***** Study text
Balmer argues that the anti-abortion movement arose out of opposition to desegregation, not to Roe v. Wade. A 1971 ruling by the U.S. District Court in D.C. in Green v. Connally removed the charity status from religious schools that engaged in racial discrimination. Movement conservatism godfather Paul Weyrich saw an opening for mobilizing religious conservatives as a sizable voting bloc:

But this hypothetical “moral majority” needed a catalyst—a standard around which to rally. For nearly two decades, Weyrich, by his own account, had been trying out different issues, hoping one might pique evangelical interest: pornography, prayer in schools, the proposed Equal Rights Amendment to the Constitution, even abortion. “I was trying to get these people interested in those issues and I utterly failed,” Weyrich recalled at a conference in 1990.

In abortion, Weyrich found his catalyst. The IRS rescinding the charitable status for Bob Jones University in Greenville, SC over its racially discriminatory practices was key, Balmer writes:

Weyrich saw that he had the beginnings of a conservative political movement, which is why, several years into President Jimmy Carter’s term, he and other leaders of the nascent religious right blamed the Democratic president for the IRS actions against segregated schools—even though the policy was mandated by Nixon, and Bob Jones University had lost its tax exemption a year and a day before Carter was inaugurated as president. Falwell, Weyrich and others were undeterred by the niceties of facts. In their determination to elect a conservative, they would do anything to deny a Democrat, even a fellow evangelical like Carter, another term in the White House.
**********
***** Excerpted records
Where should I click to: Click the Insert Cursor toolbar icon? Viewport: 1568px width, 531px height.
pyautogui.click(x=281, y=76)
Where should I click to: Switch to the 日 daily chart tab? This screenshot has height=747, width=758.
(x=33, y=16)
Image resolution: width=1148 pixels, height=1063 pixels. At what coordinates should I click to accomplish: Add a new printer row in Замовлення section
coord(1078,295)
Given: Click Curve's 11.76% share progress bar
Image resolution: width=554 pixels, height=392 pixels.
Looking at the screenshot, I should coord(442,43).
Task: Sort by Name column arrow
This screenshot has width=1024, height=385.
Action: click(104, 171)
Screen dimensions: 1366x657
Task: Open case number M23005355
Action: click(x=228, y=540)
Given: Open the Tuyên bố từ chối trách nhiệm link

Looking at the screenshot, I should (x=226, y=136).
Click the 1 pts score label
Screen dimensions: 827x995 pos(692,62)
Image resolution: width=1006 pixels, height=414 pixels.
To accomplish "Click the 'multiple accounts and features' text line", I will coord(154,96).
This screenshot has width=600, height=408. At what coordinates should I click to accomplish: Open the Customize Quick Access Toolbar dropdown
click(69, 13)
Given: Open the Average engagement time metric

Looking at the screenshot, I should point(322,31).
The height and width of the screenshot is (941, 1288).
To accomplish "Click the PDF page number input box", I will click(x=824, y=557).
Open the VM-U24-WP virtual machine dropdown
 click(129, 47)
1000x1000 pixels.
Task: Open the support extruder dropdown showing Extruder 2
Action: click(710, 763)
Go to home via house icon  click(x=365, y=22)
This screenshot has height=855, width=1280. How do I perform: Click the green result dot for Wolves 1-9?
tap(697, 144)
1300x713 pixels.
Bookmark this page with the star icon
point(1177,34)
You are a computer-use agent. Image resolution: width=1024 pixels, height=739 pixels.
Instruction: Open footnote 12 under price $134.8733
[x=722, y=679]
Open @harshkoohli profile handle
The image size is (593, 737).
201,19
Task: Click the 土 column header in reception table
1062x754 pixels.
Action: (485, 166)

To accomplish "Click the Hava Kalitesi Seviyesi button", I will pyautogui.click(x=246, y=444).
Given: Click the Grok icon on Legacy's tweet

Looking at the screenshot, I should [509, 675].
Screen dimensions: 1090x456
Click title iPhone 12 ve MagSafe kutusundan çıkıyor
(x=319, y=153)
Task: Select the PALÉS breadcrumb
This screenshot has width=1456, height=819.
**********
_Aim of the task_
In the passage on the religious right, rewrite the text beginning with the words "Weyrich saw that" and ending after the words "the White House.", replacing "White House" with "Oval Office".

_Task output_
Weyrich saw that he had the beginnings of a conservative political movement, which is why, several years into President Jimmy Carter’s term, he and other leaders of the nascent religious right blamed the Democratic president for the IRS actions against segregated schools—even though the policy was mandated by Nixon, and Bob Jones University had lost its tax exemption a year and a day before Carter was inaugurated as president. Falwell, Weyrich and others were undeterred by the niceties of facts. In their determination to elect a conservative, they would do anything to deny a Democrat, even a fellow evangelical like Carter, another term in the Oval Office.